**Directions:**
Scan the entries for the word "width". Every line that has it should be copied.

Collected data entries
○ ○ ○ ○

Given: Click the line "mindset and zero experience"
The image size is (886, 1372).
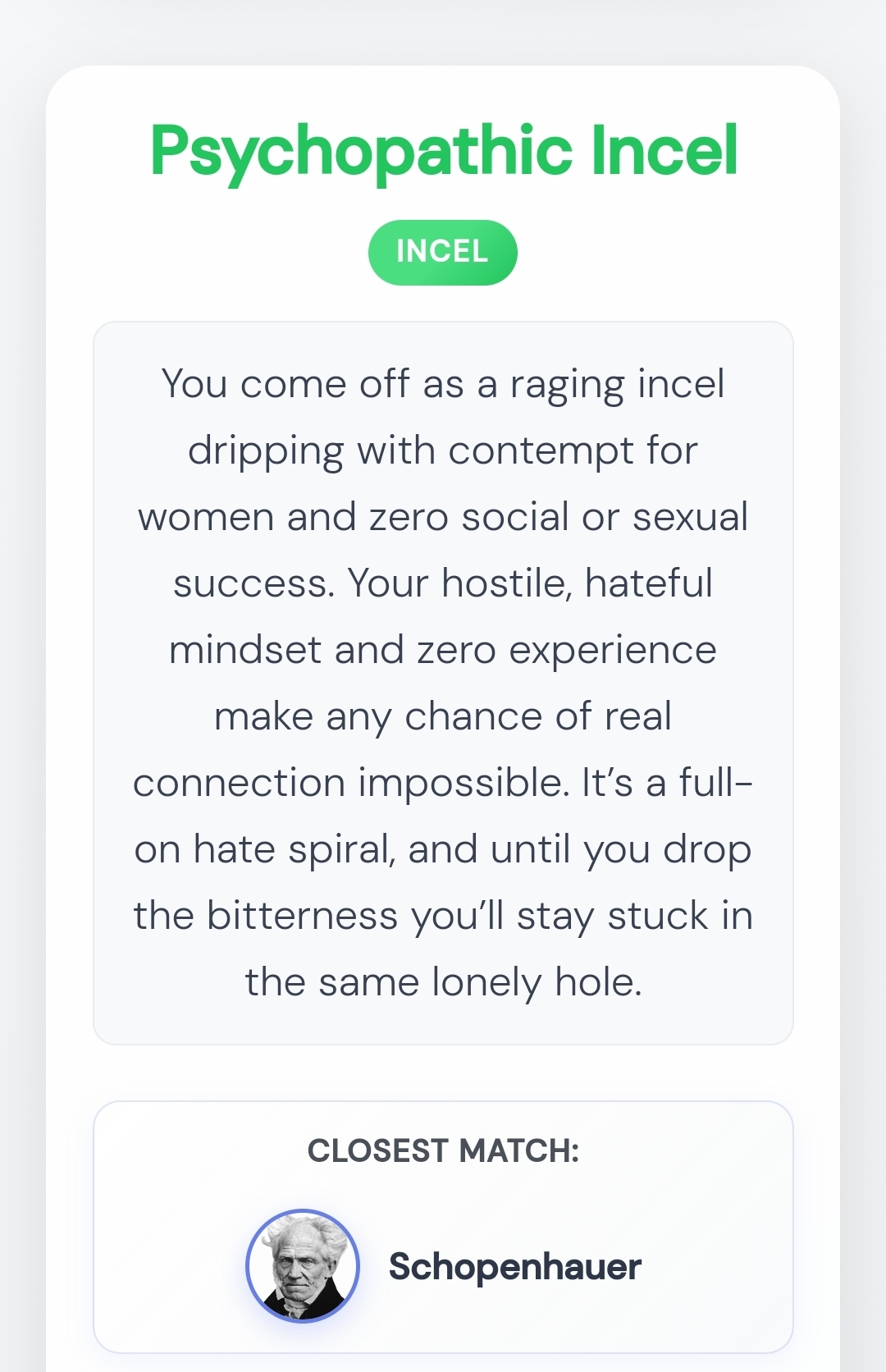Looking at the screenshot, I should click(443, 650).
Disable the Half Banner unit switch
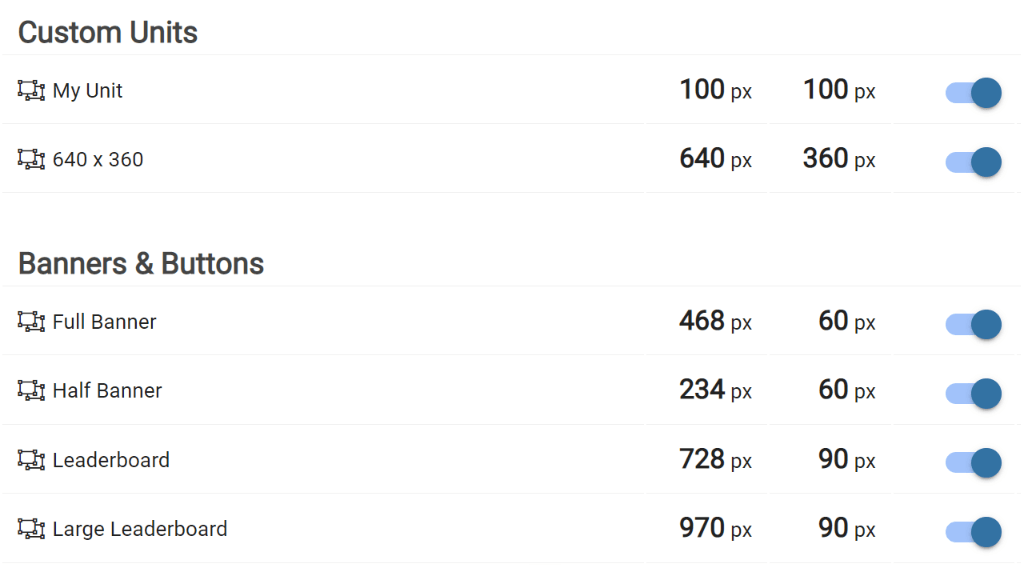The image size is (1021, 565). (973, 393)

○ ○ ○ ○

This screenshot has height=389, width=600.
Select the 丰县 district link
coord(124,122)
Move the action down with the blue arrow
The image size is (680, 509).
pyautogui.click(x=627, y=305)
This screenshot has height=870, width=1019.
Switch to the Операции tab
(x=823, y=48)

○ ○ ○ ○

**Task answer:**
This screenshot has height=389, width=600.
This screenshot has height=870, width=1019.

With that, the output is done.